> Study text:
[Start of section]
Sean Corrigan: “if banks simply had to comply with basic, everyday property and contractual law;”

Sean Corrigan, Chief Investment Strategist at Diapason Commodities Management, has kindly agreed to the reproduction of his briefing “Material Evidence” by the Cobden Centre. In this, 9 July 2009, edition, Sean restates the his position on banks: that they should have to comply with basic, everyday property and contractual law.

Material Evidence, Sean Corrigan
Material Evidence, Sean Corrigan

As we have often expounded, the vicarious gangsters we call politicians – while only to glad to bask in the reflected glory (and to revel in the enhanced campaign contributions) during the Boom – have now turned into a whole bath‐house full of petty Marats in their vituperative attempt to harness understandable popular anger and disquiet at the evils inflicted upon the citizenry by the dysfunctional, modern, state‐directed financial system.
[End of section]
> Source data:
[Start of section]
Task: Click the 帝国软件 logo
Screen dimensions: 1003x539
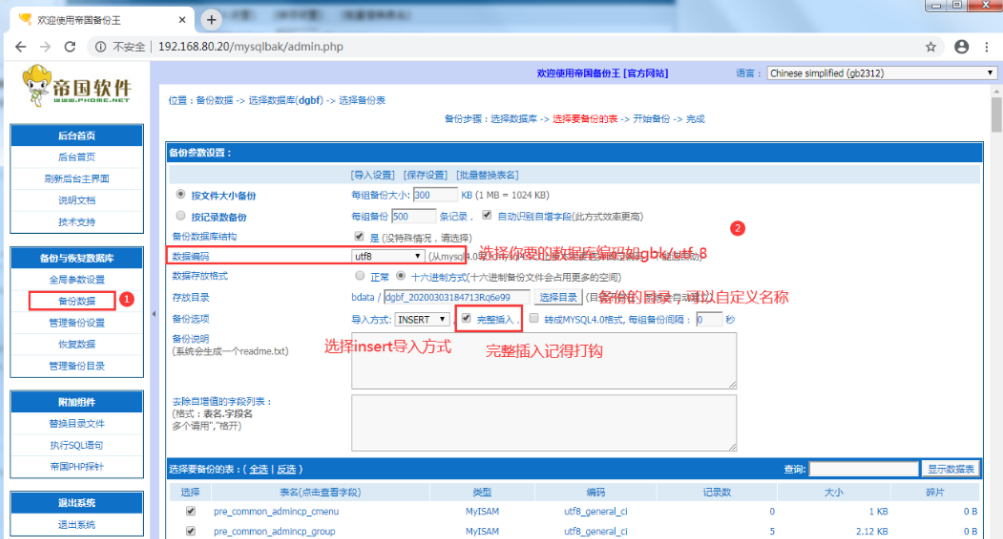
[End of section]
[Start of section]
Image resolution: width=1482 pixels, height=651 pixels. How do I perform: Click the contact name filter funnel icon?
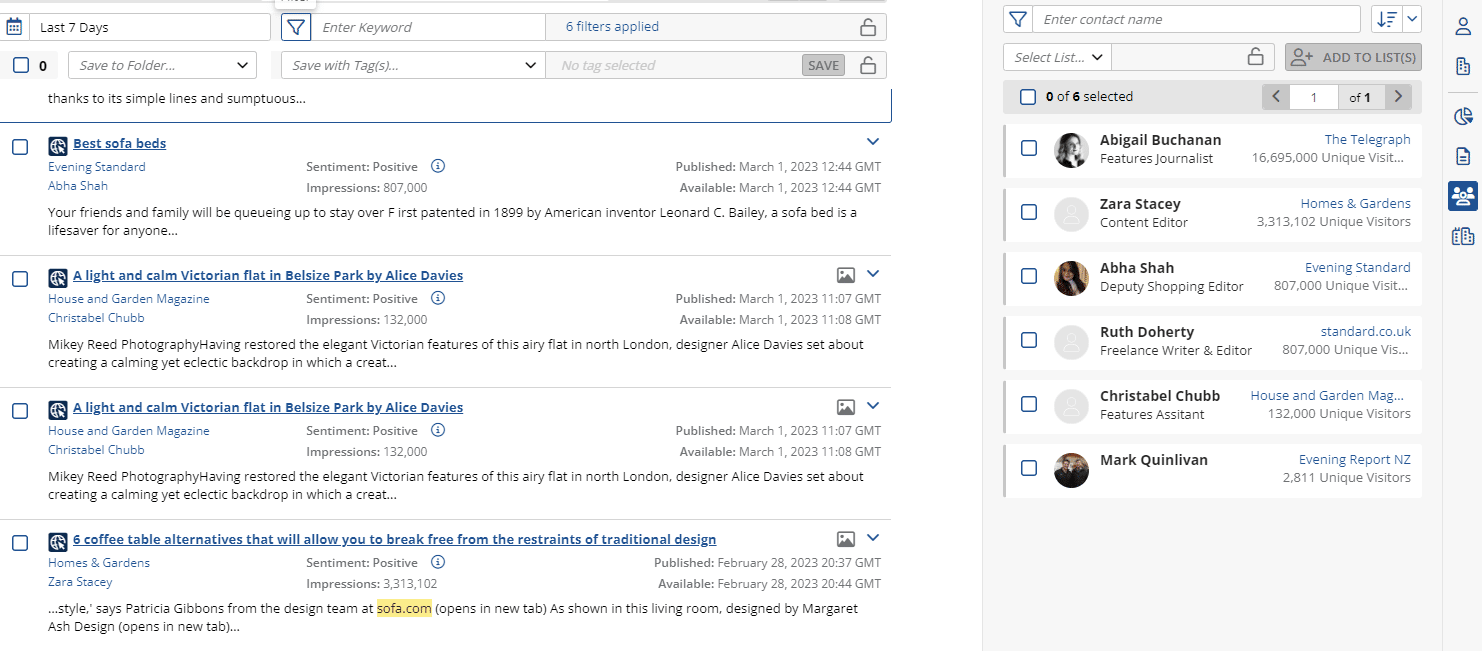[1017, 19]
[End of section]
> Requirement A: According to the Sean Corrigan briefing text, what position does Corrigan hold at Diapason Commodities Management?
> Requirement B: Carry on the Sean Corrigan briefing on banks and politicians from its last sentence.

> Answer section A: Chief Investment Strategist

> Answer section B:
This we again face the prospect of ‘hearings’ (would ‘show trials’ be a more accurate description?) in Congress aimed at limiting access to the commodity futures markets to the politically‐favoured few. Here we can only pause briefly to re‐iterate our fervent belief that there would be no need for any new ʹregulationʹ to prevent so‐called ʹspeculative excessesʹ anywhere if banks simply had to comply with basic, everyday property and contractual law; if money were a hard, free market good and not a pliable construct of the State; and, perhaps if recourse to that other positivist legal fiction, the limited liability partnership or corporate entity, were denied to those with fiduciary responsibility for other peopleʹs affairs. It would be much more effective ‐ if politically inconceivable – to address the root cause of all our ills, rather than to visit economically‐illiterate prejudices on its symptoms. If we cut the shoals of ʹvampire squidʹ down to their proper size, we could abolish the CFTC, the FDIC, the OCC, the SEC and the rest of the New Deal alphabet soup altogether, rather than uselessly empowering yet another tool for arbitrary, legislative grandstanding.